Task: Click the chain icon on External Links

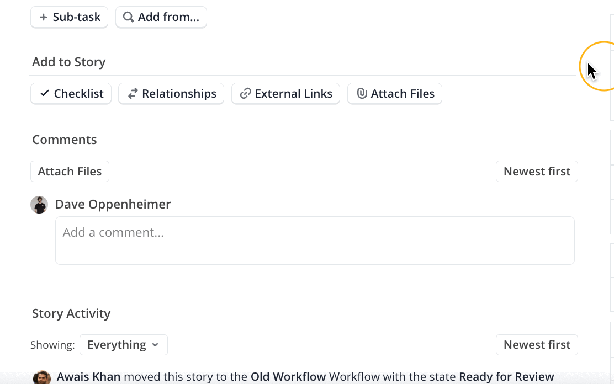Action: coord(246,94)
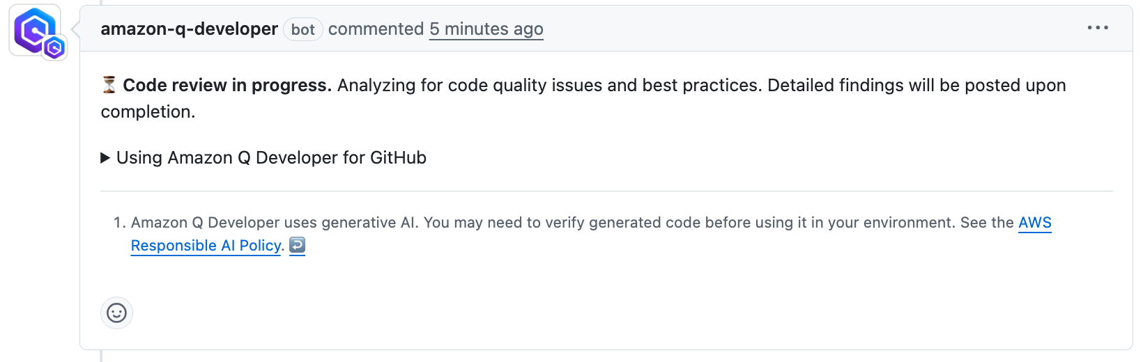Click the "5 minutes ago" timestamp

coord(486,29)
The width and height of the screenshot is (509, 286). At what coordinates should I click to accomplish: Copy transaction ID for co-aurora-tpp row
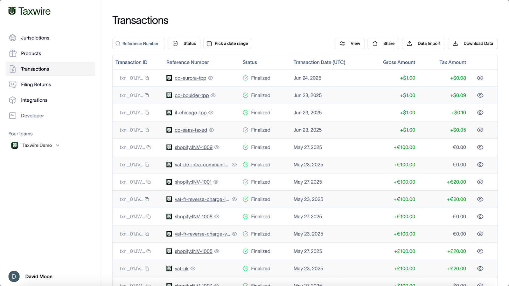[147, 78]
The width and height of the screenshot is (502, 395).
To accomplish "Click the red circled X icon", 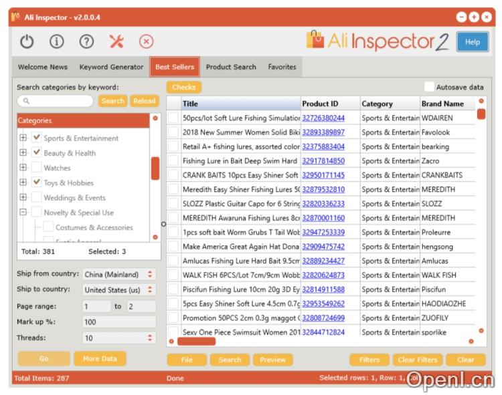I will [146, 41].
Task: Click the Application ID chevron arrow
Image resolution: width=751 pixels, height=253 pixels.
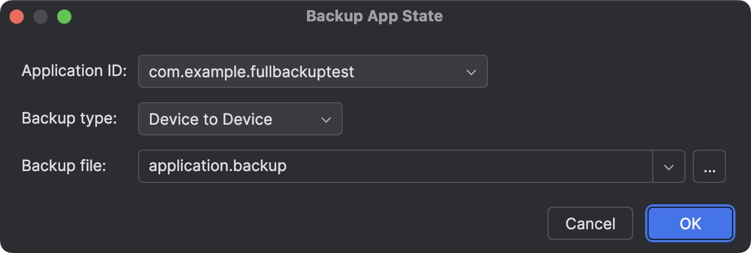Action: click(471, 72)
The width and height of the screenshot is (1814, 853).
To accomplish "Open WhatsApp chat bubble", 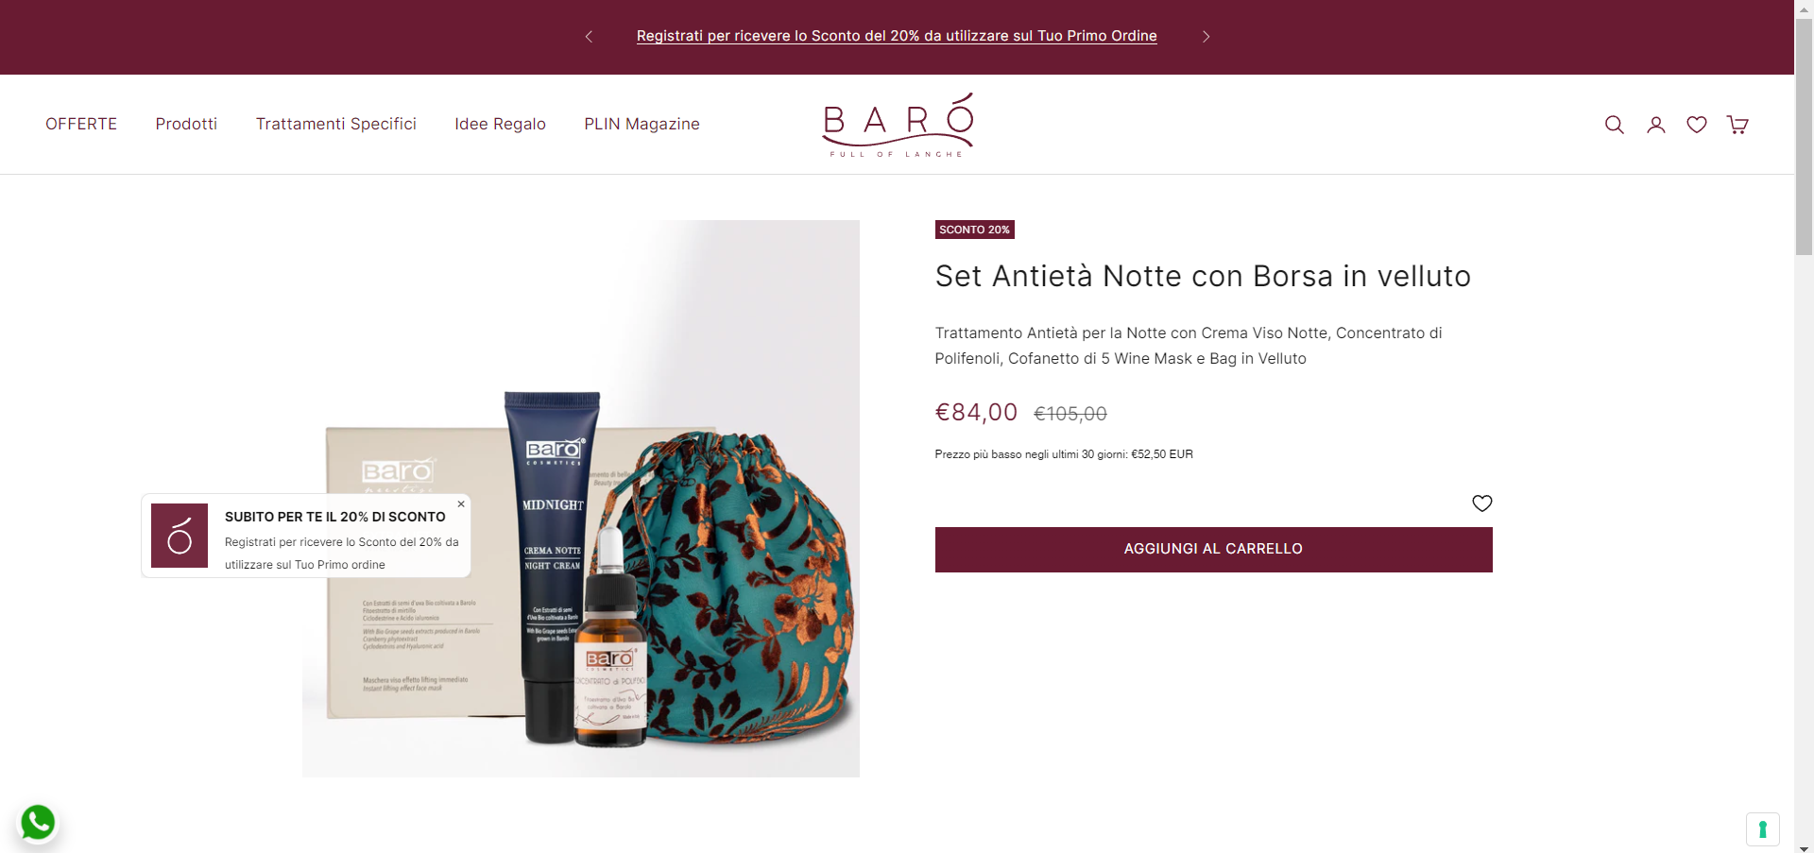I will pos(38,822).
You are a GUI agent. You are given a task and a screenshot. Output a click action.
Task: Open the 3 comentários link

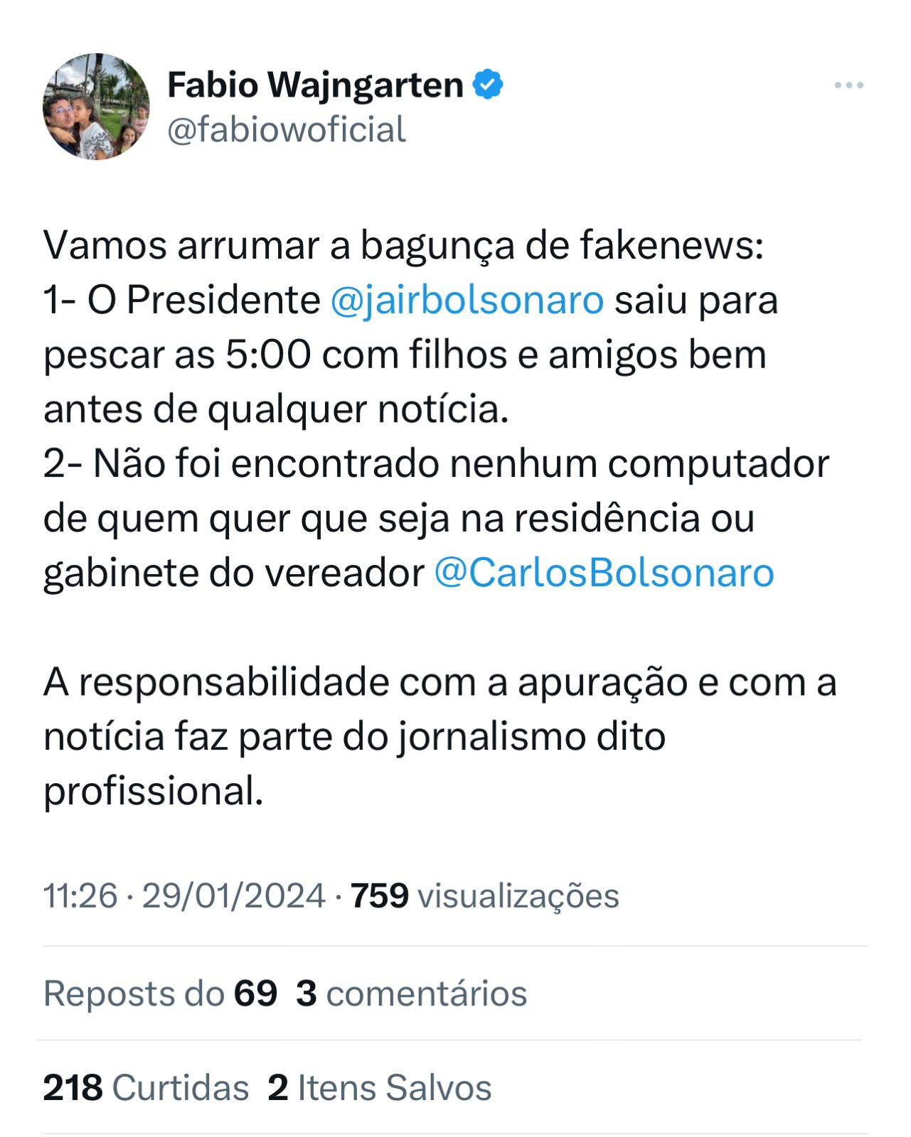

══════

Begin with the line containing "You are a GUI" and end with the last line of the material above; return exactly those lines, both ends included, and omit all pictures.

You are a GUI agent. You are given a task and a screenshot. Output a click action.
Task: Open the 3 comentários link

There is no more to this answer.